Наконец она признается в своей тайне; но с какой скромностью и духом! Он не может жениться на ней; он связан с другой. Она увядает и бледнеет; ее отец и братья пытаются утешить ее, но она не хочет утешаться. Ей говорят, что Ланселот согрешил с королевой; она не верит в это:
«Наконец она сказала: «Милые братья, вчера вечером / Я снова казалась себе любопытной маленькой девочкой, / Такой же счастливой, как когда мы жили среди лесов, / И когда вы брали меня с приливом / Вверх по великой реке в лодке лодочника. / Только вы не заходили за мыс, / На котором растет тополь; там вы устанавливали / Свой предел, часто возвращаясь с приливом. / И все же я плакала, потому что вы не хотели пройти / За него, и далеко вверх по сияющему потоку, / Пока мы не нашли дворец Короля. / ... Теперь я исполню свою волю».
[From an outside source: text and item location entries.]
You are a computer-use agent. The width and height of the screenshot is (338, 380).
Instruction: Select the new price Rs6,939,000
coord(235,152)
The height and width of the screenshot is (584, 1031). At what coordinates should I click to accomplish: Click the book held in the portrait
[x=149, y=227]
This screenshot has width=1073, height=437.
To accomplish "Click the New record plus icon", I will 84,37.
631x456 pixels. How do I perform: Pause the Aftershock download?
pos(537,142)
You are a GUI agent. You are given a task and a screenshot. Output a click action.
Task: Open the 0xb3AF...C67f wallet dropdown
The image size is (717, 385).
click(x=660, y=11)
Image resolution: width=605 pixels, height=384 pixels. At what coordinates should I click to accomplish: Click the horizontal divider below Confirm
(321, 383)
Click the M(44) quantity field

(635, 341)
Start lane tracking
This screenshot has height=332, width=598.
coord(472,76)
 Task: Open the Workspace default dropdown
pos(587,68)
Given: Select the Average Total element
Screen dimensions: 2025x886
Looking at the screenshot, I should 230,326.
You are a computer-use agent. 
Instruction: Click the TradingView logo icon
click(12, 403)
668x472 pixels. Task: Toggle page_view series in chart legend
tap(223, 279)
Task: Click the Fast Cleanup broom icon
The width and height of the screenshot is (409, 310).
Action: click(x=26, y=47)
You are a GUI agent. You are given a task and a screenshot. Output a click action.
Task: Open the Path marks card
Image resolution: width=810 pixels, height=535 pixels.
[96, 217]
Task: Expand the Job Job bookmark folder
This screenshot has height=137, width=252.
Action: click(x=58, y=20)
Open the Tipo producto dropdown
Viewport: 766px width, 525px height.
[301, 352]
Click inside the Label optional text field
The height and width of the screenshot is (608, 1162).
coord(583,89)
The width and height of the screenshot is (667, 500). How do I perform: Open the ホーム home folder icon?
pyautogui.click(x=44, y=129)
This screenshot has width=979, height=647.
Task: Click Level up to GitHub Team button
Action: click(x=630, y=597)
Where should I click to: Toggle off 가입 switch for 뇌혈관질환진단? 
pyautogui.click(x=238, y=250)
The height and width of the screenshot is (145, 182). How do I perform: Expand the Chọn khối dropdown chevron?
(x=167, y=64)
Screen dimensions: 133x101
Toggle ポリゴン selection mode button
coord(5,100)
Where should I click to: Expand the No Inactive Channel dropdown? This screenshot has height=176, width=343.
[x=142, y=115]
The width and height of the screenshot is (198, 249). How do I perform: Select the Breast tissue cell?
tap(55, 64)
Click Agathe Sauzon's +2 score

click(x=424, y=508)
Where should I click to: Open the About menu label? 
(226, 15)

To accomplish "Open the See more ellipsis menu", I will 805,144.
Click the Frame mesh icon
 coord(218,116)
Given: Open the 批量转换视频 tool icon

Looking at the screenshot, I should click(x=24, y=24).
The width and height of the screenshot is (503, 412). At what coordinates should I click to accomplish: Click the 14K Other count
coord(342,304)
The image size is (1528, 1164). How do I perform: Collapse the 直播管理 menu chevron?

Она умирает, и ее отец и братья сделали то, о чем она их просила:
«Но когда следующее солнце пробилось из-под земли, / Тогда те два брата медленно, с опущенными бровями, / Сопровождая, печальную колесницу-гроб / Провезли, как тень, через поле, которое сияло / Полным летом, к той реке, на которой баржа, / Задрапированная во всю свою длину чернейшим самитом, лежала. / Там сидело пожизненное существо дома, / Верный, немой старый слуга, на палубе, / Мигая глазами, и все его лицо было искажено. / Тогда те два брата взяли с колесницы / И на черных палубах положили ее в ее постель, / Вложили ей в руку лилию, над ней повесили / Шелковый чехол с плетеными гербами / И поцеловали ее спокойные брови, и говоря ей: / «Сестра, прощай навсегда», и снова / «Прощай, милая сестра», расстались в слезах. / Тогда поднялся немой старый слуга, и мертвая, / Управляемая немым, поплыла вверх с приливом — / В ее правой руке лилия, в левой / Письмо — все ее светлые волосы струились вниз — / И все покрывало было из золотой ткани, / Натянутой до ее талии, и она сама в белом, / Все, кроме лица, и это лицо с ясными чертами / Было прекрасно, ибо она не казалась мертвой, / Но крепко спящей, и лежала, как будто улыбалась».